2.ローカルPCからドメイン名でアクセスする方法
これを可能にする方法には下記種類があります。
①hostsに定義する方法
PCのhostsファイルにドメイン名とIPアドレスの関係を記述します。
しかしこの方法ではインターネットからアクセスする場合は、hostsファイルを変更しなくてはならないので面倒です。
②IPv6ネットワークを構築する方法
IPv6でアクセスする方法
簡単で良いのですが、この方法はインターネットプロバイダによって異なります。
私の自宅のインターネットプロバイダ経緯
■@T-COM:OK
■IIJ光:NG
■so-net光プラス:NG
この方法は制限が多すぎます。
③DNSサーバを構築する方法
Synologyの『DNS Server』の中にドメイン名とIPアドレスの関係を定義します。
この方法がお勧めです。
3.DDNSで取得したドメイン名とは
私はSynology社から「nw.myds.me」と「nw1.myds.me」のドメインを取得しています。

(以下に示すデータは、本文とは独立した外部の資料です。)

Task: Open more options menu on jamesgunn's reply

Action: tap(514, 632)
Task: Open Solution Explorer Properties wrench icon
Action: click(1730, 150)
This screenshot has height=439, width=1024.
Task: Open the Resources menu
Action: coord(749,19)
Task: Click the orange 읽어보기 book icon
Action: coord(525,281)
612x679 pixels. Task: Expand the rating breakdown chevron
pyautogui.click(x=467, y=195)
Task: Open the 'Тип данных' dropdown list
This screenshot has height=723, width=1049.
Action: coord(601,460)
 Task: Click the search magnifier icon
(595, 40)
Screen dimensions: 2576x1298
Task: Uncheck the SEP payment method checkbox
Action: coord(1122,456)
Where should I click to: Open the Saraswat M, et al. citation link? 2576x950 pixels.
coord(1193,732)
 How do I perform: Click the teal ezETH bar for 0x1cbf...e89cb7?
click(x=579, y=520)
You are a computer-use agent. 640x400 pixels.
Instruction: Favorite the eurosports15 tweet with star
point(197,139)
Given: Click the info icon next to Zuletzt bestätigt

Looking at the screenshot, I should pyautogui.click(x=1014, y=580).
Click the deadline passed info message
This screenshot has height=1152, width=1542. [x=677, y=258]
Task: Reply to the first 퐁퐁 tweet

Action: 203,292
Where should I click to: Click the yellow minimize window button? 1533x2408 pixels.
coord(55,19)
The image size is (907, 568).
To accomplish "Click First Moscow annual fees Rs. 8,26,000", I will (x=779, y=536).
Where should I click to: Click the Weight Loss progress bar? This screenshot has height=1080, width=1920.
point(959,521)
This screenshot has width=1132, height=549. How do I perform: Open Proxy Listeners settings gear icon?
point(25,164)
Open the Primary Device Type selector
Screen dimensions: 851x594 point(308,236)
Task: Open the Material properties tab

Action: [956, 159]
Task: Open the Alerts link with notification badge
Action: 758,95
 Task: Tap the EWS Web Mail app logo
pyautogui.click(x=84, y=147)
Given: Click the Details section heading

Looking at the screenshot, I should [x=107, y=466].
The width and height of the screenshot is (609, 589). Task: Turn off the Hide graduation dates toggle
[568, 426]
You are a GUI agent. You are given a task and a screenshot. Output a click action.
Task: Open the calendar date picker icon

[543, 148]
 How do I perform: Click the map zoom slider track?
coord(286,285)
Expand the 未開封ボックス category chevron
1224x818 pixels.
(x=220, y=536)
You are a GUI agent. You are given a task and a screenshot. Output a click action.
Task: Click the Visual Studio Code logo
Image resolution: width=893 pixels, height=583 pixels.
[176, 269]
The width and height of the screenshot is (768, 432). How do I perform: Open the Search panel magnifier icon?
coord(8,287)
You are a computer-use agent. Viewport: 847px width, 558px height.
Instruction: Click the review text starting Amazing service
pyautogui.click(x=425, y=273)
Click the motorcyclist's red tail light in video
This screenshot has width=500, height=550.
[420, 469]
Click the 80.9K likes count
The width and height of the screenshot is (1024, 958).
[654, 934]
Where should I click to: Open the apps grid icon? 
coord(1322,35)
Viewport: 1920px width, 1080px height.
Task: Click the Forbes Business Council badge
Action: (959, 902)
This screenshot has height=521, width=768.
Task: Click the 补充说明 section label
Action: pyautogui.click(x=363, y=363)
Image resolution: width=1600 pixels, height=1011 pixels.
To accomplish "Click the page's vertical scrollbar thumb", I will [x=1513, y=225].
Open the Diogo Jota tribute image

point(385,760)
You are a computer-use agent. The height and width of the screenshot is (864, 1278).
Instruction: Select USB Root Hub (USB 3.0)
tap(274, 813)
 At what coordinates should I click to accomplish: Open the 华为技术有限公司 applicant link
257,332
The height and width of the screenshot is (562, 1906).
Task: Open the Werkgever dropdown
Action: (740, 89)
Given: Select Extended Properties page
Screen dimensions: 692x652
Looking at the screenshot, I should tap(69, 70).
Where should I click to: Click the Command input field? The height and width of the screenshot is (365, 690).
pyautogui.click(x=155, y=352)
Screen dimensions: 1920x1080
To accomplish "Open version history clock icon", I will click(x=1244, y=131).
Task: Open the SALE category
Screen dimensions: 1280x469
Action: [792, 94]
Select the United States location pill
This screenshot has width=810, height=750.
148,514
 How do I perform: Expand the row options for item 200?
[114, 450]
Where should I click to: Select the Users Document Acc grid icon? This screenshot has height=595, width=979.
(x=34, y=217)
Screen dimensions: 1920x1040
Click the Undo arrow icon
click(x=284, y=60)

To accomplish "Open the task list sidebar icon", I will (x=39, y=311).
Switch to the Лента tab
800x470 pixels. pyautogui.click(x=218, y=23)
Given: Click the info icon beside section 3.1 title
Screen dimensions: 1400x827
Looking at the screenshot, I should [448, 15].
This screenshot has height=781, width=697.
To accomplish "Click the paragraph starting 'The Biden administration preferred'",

更に「Dynu.com」と「mydns.jp」からその他のドメイン名を取得して使い分けています。
例えばmyds.meはSynology社が管理するドメイン名で、先頭のnwは私のサイト用に割り振ってくれた名前になります。
よって「nw.myds.me」が私のドメイン名になります。
■インターネットからDDNSでアクセスした場合は、DDNSプロバイダの「DNSサーバ」がグローバルIPに変換してくれるので、「グローバルIP」でアクセスされます。
メモ
グリーバルIPでLANにアクセスが来ると、ルータに設定したポート番号で指定のサーバに到達します。
■ローカルからDDNSでアクセスした場合は、ローカルにある「DNSサーバ」の定義に従います。
メモ
例えば「nw.myds.me」の場合、これがMasterゾーンのドメイン名となります。
この中に「nw.myds.me」のアクセスが来た時は、どのサーバに転送するか?の設定を行います。
よってルータは経由しません。
4.DNSサーバをインストールと設定
①パッケージセンタからDNS Serverをインストールして下さい。
下記アイコンが作成されます。
②上記アイコンをクリックし、開いた下記画面のメニューから作成→Masterゾーンを実行します。
③Masterゾーンの設定を行います。
下記画面のドメイン名とマスターDNSサーバの所を設定します。
尚、画面サイズを少し小さくしないとOKメニュまで表示されないので注意して下さい。
■ドメイン名:DDNSプロバイダから取得したドメイン名を入力します(例:nw.myds.me)
■マスターDNSサーバ:デフォルトゲートウェイのIPアドレスを指定します(例:192.168.1.1)
④ゾーンが作成されます。
⑤作成された上記のゾーンIDをダブルクリックして下さい。
下記のリソースレコードが表示されます。
表示されたレコードの説明は下記になります。
■nw.myds.meは、NS(Name Server)レコードでアドレスはns.nw.myds.meです。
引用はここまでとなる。